Chronique de mai 2019 Rêves prémonitoires et rêves anticipatoires Un cruel défaut de signalétique, partie 4

En ce qui concerne les petits signes avant-coureurs qui participent des rêves prémonitoires, Serge Tisseron (psychologue, psychiatre et psychanalyste) évoque, dans Les 100 mots du rêve (2014), une anecdote étonnante rapportée par une dame juive lors d’une séance de thérapie.


En 1936, en Autriche, alors que cette dernière n’est encore qu’une toute petite fille, son père fait un rêve bien étrange : s’étant rendu chez le boulanger, il apprend que celui-ci n’a plus de pain… il s’en va tenter sa chance à la concurrence, sans davantage de succès… lorsqu’un troisième boulanger s’apprête à lui servir le même refrain, notre homme se permet alors de lui demander la raison de cette pénurie aussi soudaine qu’inattendue… et l’artisan de lui répondre, très surpris : « Mais Monsieur, vous ne savez donc pas que c’est la guerre ?! » Dès le lendemain, notre homme quittait l’Autriche sans autre forme de procès, emportant avec lui femme, fille, armes et bagages. Le 12 mars 1938, soit près de deux ans après l’occurrence du fameux rêve (sic), les troupes de la Wehrmacht franchissaient la frontière austro-allemande… l’Anschluss était consommé.

Nous le constatons, la psychologie ne nie absolument pas l’existence des rêves prémonitoires. Ce qu’elle conteste, en revanche, c’est la nature occulte des prémonitions, leur caractère surnaturel. Comme source de prémonitions, elle pointe plutôt la suggestion et l’autosuggestion (dans le cadre des prophéties auto-réalisantes), le hasard (dans celui de la concomitance), les prodromes (dans celui de la corrélation non-causale) et — nous en verrons un petit exemple plus loin — les processus d’apprentissage influant sur l’épigenèse synaptique (dans celui de la corrélation causale)… rien que du très naturel.

Mais si la psychologie témoigne de cette belle ouverture d’esprit, l’onirologie, quant à elle, ne se prive pas de rappeler qu’il arrive, parfois, aux rêves anticipatoires de dire… de belles sottises ?!
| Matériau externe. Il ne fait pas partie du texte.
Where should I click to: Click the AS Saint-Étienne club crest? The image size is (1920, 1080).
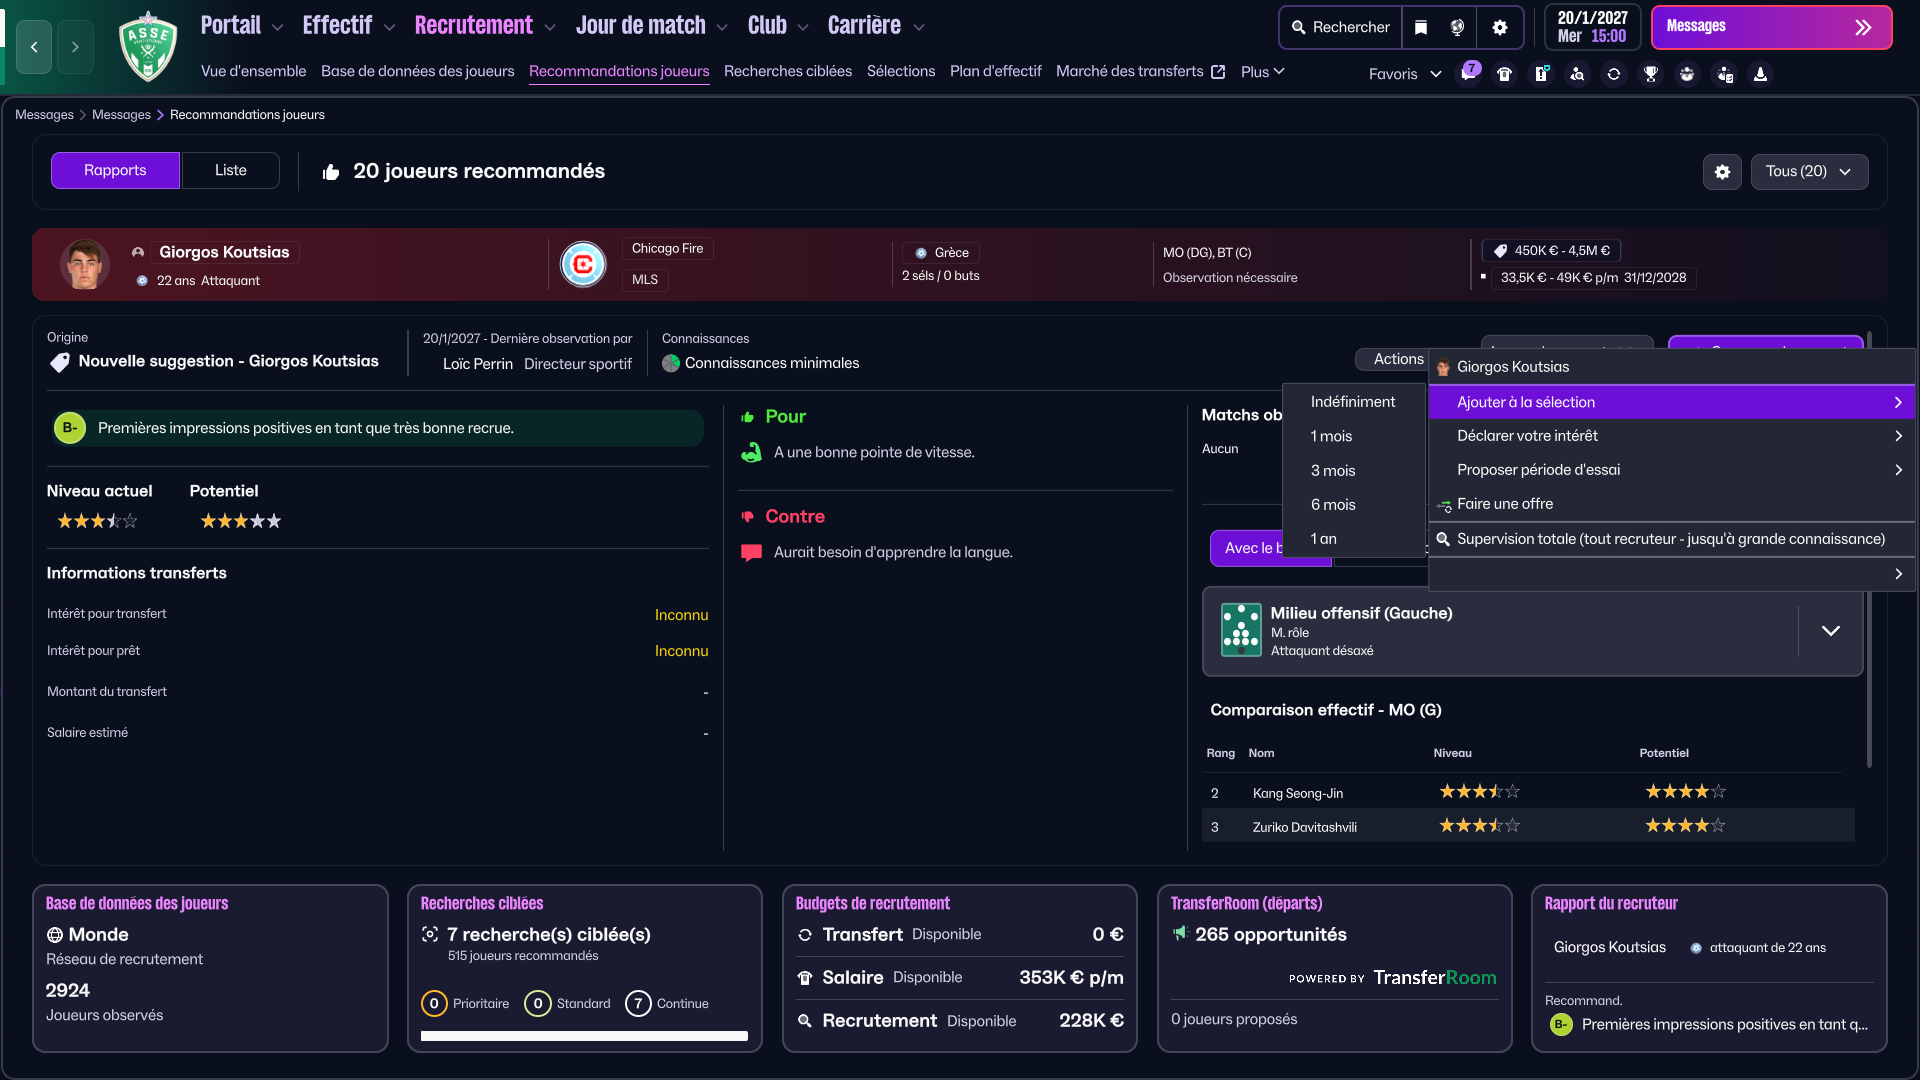[x=148, y=46]
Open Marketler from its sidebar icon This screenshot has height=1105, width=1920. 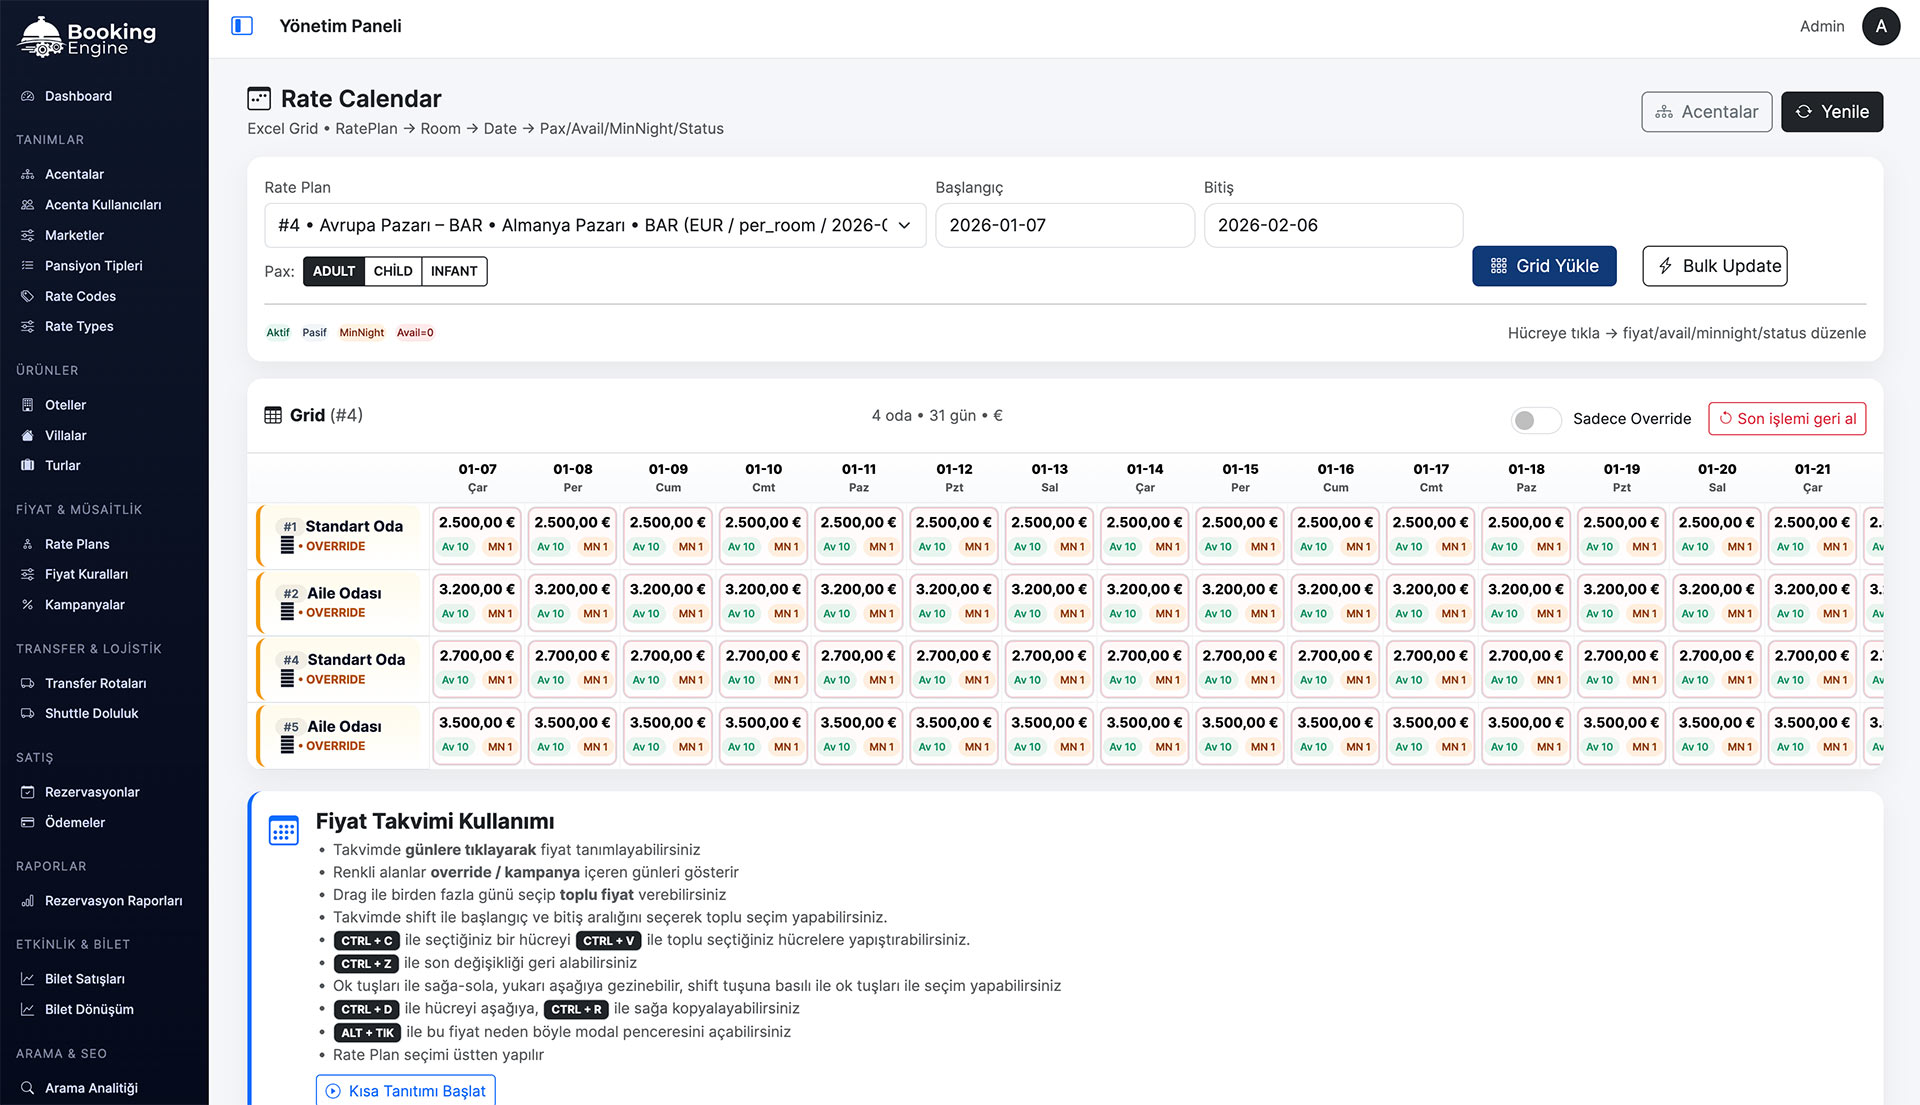[x=26, y=235]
En 2012, Isabelle Arnulf (toujours elle) a réalisé une étude très amusante sur l’anticipation onirique (les résultats ont été rapportés lors du congrès Le Congrès du Sommeil - édition 2013 [Marseille]). On sait de longue date que la plupart des femmes enceintes rêvent de leur accouchement et de leur futur bébé. Qu’en est-il pour les étudiants en médecine qui doivent passer le « concours » (en France), épreuve ultime donnant, enfin, accès — ou pas — à la profession tant désirée ?? Cette étude portait sur 719 étudiants, et s’intéressait principalement aux rêves anxieux (du genre : « J’arrive en retard à l’examen », « Mon métro part dans la mauvaise direction », « J’ai soudain un trou de mémoire », « Je n’ai pas assez de temps pour répondre à toutes les questions », etc.) Les résultats obtenus furent les suivants : 50 % des étudiants ont déclaré avoir fait ce genre de rêves au moins une fois au cours du trimestre qui avait précédé l’examen, et, parmi eux, plus de 50 % l’avaient fait la veille. Cela étant, ces rêves avaient-ils eu un lien quelconque avec les résultats réellement obtenus au concours ?? La réponse est oui, absolument : une corrélation, mais… strictement inversée ?! Avoir rêvé d’un échec la veille de la passation avait, en effet, octroyé 0,5 % de réussite en plus… alors que les étudiants qui avaient eu l’excellente idée de faire ce genre de rêves catastrophes un petit peu plus tôt au cours du trimestre précédant la passation s’étaient vu octroyer un surplus de réussite de 20 %...

Ces rêves anticipatoires avaient donc été tout sauf prémonitoires ?!

En revanche, leur survenue indiquait clairement que l’étudiant s’était senti concerné par l’épreuve (facteur tiers sous-jacent… d’où corrélation inversée non-causale). Et il est fort probable, en outre, que ces rêves avaient fait bénéficier l’étudiant d’un surplus d’entraînement morphéique du cerveau (avec effet marqué sur la mémoire… d’où corrélation négative causale liée aux processus d’apprentissage et à la plasticité cérébrale que ces derniers induisent).